Servidores do Instituto do Meio Ambiente e Recursos Hídricos (Inema) reclamam das condições de trabalho. Segundo os trabalhadores, o governo está provocando desmandos na política ambiental da Bahia, desqualificando as estruturas estaduais e o corpo técnico do Inema. A denúncia foi feita na reunião de ontem da Comissão de Meio Ambiente, Seca e Recursos Hídricos, que é presidida pelo deputado Marcell Moraes (PV).
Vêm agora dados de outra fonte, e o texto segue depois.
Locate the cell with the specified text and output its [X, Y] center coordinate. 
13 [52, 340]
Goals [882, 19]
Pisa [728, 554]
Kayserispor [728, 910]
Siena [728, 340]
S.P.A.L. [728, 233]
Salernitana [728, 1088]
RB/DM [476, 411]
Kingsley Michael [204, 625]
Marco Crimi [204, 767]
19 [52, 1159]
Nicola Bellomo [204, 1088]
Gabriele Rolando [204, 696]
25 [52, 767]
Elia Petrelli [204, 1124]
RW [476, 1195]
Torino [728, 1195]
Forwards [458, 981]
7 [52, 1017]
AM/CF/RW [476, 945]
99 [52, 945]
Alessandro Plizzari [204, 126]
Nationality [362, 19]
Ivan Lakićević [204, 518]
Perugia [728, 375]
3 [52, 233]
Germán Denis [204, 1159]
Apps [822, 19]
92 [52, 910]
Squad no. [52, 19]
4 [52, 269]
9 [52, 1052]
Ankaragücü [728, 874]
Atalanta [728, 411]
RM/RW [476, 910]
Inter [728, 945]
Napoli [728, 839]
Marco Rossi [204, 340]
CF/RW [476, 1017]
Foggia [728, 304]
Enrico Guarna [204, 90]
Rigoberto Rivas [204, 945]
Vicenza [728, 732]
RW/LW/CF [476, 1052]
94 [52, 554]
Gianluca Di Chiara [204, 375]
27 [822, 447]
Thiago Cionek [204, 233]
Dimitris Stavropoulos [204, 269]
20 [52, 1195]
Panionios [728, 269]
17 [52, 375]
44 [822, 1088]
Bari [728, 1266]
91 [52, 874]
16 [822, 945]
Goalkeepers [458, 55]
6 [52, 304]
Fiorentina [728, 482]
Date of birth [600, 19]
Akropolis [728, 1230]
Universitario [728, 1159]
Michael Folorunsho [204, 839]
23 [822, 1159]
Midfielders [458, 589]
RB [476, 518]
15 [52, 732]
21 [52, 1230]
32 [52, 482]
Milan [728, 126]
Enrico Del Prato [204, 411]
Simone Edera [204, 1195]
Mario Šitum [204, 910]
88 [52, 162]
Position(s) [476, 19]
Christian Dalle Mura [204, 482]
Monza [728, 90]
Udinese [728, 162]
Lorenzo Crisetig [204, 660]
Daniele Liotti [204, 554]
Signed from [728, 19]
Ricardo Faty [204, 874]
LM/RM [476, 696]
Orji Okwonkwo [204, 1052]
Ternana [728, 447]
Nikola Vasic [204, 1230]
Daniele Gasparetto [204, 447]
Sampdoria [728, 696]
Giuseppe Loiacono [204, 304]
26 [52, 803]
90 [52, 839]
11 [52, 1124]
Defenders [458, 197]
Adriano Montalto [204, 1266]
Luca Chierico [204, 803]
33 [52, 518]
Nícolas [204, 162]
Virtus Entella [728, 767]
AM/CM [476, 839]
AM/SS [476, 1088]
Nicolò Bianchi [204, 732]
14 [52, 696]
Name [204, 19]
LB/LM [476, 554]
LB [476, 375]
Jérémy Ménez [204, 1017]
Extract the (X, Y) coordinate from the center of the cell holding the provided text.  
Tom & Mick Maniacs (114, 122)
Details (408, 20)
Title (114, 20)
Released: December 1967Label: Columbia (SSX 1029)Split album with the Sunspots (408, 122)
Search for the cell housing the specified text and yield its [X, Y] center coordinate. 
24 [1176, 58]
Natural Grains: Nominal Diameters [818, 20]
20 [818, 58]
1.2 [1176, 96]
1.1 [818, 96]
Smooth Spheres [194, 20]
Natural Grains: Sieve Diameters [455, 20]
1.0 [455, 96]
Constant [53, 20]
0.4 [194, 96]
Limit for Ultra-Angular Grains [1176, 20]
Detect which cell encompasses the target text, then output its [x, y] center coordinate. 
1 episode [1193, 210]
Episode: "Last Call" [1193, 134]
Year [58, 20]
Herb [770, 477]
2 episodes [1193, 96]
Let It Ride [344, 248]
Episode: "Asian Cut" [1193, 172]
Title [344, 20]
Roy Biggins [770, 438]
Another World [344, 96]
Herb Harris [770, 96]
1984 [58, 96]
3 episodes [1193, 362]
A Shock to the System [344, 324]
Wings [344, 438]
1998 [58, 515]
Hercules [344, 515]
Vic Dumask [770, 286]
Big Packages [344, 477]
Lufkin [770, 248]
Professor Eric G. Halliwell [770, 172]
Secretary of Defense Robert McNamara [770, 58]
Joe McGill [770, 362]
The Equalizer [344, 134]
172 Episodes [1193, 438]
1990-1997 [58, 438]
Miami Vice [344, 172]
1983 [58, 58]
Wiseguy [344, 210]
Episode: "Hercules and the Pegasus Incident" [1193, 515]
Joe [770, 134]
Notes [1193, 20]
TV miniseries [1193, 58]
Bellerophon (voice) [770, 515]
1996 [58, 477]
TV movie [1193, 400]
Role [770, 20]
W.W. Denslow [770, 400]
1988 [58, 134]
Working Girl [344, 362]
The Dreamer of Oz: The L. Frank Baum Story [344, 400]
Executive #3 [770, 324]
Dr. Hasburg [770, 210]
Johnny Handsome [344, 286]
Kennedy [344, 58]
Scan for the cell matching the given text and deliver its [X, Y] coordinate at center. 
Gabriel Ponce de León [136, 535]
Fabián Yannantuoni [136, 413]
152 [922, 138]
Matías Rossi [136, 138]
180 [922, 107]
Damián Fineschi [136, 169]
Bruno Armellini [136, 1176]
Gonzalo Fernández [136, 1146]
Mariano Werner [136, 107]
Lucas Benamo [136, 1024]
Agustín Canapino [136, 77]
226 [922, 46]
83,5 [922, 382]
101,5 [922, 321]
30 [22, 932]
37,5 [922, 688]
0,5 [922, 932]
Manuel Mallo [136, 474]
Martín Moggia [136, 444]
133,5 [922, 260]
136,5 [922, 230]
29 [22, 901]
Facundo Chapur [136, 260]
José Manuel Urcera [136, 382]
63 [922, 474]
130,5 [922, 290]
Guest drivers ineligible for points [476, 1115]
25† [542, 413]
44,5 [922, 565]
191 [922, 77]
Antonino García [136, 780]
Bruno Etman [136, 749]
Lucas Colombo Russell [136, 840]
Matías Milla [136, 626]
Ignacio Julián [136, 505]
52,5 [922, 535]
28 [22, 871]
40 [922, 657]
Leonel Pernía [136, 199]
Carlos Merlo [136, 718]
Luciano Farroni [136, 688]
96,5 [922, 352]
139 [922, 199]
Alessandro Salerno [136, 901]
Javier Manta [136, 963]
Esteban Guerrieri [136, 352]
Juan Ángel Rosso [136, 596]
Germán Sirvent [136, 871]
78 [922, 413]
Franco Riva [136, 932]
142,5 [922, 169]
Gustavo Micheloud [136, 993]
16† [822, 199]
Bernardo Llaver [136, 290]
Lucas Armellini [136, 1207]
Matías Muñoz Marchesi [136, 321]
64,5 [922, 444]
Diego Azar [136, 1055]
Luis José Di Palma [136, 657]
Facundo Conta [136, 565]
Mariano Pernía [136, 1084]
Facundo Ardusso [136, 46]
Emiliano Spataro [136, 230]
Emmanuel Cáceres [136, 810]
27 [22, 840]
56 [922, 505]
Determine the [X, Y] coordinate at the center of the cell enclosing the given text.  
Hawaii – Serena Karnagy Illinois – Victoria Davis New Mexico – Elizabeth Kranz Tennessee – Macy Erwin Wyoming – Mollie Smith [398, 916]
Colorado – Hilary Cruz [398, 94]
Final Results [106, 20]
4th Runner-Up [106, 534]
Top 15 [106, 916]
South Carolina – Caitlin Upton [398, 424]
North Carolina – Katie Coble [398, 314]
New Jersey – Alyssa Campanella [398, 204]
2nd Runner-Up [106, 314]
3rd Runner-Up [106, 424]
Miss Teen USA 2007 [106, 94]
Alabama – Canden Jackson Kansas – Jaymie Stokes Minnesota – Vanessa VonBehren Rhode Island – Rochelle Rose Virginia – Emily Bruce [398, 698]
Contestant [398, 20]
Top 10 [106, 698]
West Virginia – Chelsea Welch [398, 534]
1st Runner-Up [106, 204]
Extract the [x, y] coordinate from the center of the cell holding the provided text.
Segundo César Ribeiro, funcionário do Instituto, há um desmonte da gestão ambiental e dos recursos hídricos no estado e no país. A falta de participação popular também foi criticada pelos servidores, que, segundo eles, foi descaracterizada pela pasteurização das audiências públicas e o enfraquecimento do Conselho Estadual de Meio Ambiente.
“É grave ver legalizada neste Estado a flexibilização dos instrumentos de gestão ambiental, a exemplo da isenção de licenciamento para agricultura e pecuária extensiva, e o excesso de autorizações para supressão de vegetação nativa que potencializa desmatamento insustentável”, disse.
O deputado Adolfo Viana (PSDB) aproveitou a presença dos servidores e perguntou sobre a solicitação da comissão em relação as empresas que podem captar água do rio Joanes. Segundo o parlamentar, há mais de 2 meses foi feita a solicitação e os parlamentares não obtiveram resposta.
Na “carta aberta à sociedade”, assinada por quatro associações sindicalistas, os servidores destacaram a alta rotatividade de diretores, o que ocasionou estagnação das ações de gestão florestal e da proteção da fauna silvestre.
Por causa da atual política de meio ambiente, foi detectada a fragmentação e esfacelamento da análise e gestão das outorgas, bem como atraso nos planos de bacia e enquadramento de corpos d´água, que poderá comprometer a disponibilidade hídrica para os usuários e agravar a crise hídrica.
Marcelino Galo, da base governista, se colocou para intermediar a discussão entre os servidores, a comissão, o secretário de Meio Ambiente e a diretoria do Inema. Está prevista a presença do secretário Eugênio Spengler na próxima reunião do colegiado, quando se poderá discutir os temas gerais sobre o meio ambiente e os temas específicos dos servidores e dos parlamentares.